Deep Learning: Predicts Drug Development to Combat COVID-19 Virus
Deep learning is helping to combat the contagious COVID-19 virus in 2021
The outbreak of the COVID-19 virus in 2019 has stopped the world from physical interaction and transformed it into digital interaction. The year 2020 was very crucial for the healthcare department for a drug development to combat this COVID-19 virus. There were two drug combination models created to protect the global citizens— remdesivir and remdesivir with IQ-1S. Thus, deep learning and neural network can identify the blends of drug synergy for treating harmful viruses such as SARS-CoV-2.
MIT has learnt about new drug combination models through drug-target interaction as well as drug synergy. Deep learning is known for providing the ability to change the scenario layer after layer through the access to appropriate datasets for drug development. The high speed of the COVID-19 virus was intimidating to the healthcare sector and created a very difficult challenge to treat millions of patients at the same time across the world.
Data scientists harness the training datasets from cancer or any other major diseases for a new drug development. But it is difficult for them to use deep learning for a new drug development of a completely new disease. There is no opportunity for drug synergy in this COVID-19 case. But the group of scientists utilizes deep learning neural network with the combination of drug-target interaction as well as drug-drug synergy. This helped them in knowing a set of biological targets related to the specific disease and have a better understanding of anti-viral activities of a new drug development.
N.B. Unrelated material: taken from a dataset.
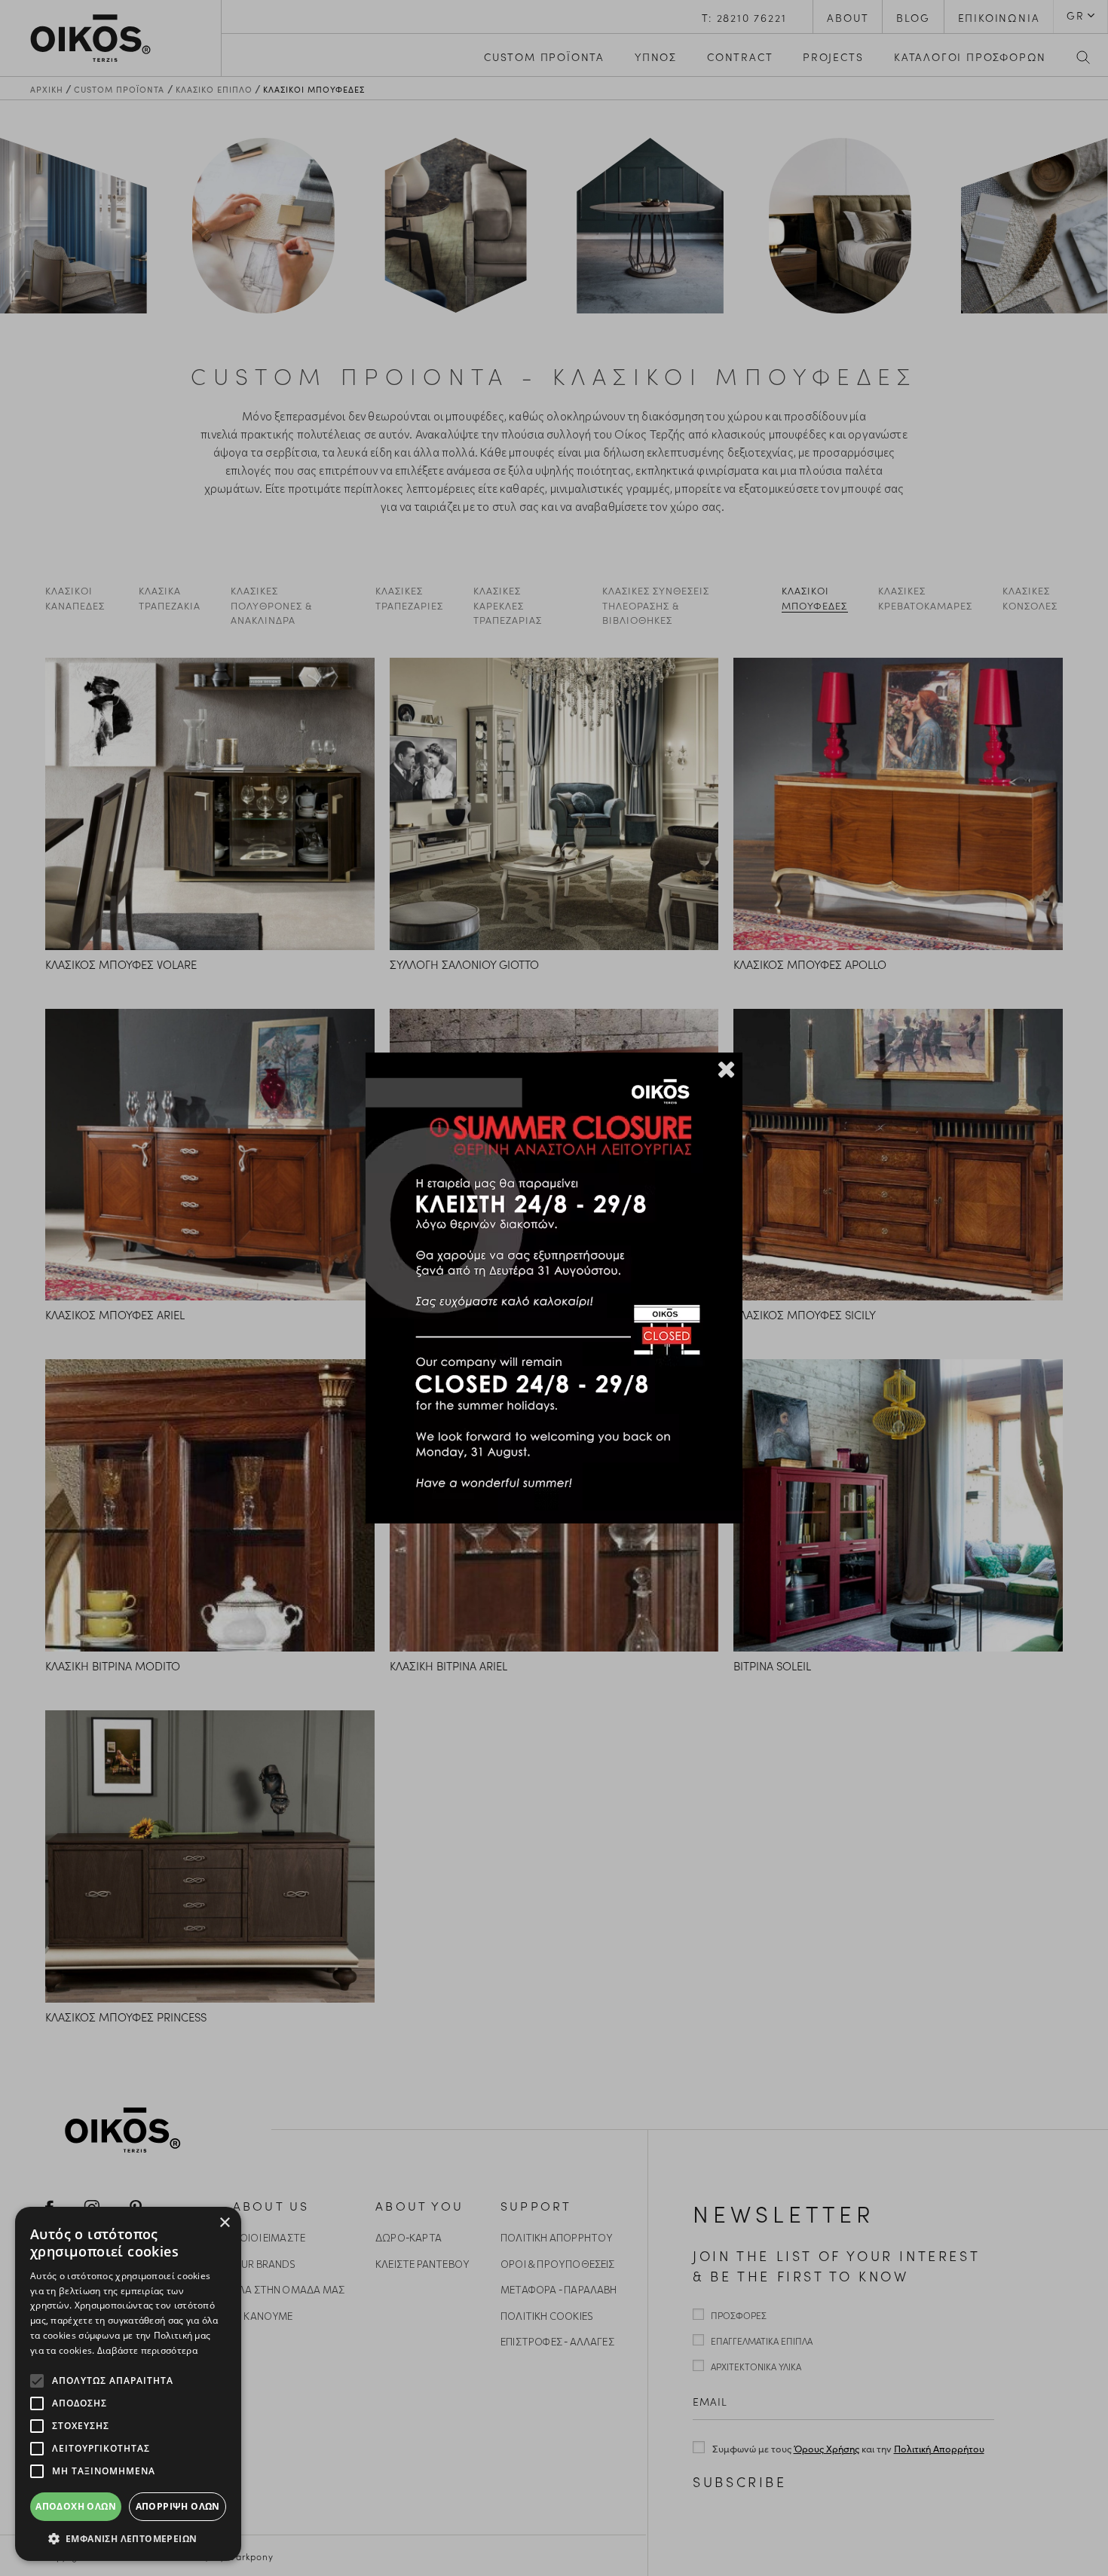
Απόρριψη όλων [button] (178, 2506)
The new drug combination models are set to be used in the case of new harmful Delta variant through additional drug combination model with data synergy for these new mutations across the world. The contagious COVID-19 virus has caused over 5 million deaths across the world since its outbreak. Drug synergy with deep learning is the best alternative to seek for new drug developments despite low-quality training data. The new drug combination model with data synergy can provide multiple benefits such as therapeutic potency, efficacy, reduce the required dose, reduce side-effects, and many more. The main problems in this case are the lack of large scale training data with high-quality data synergy for deep learning as well as the drug combination model should have the potential to cover more than 100 different molecules.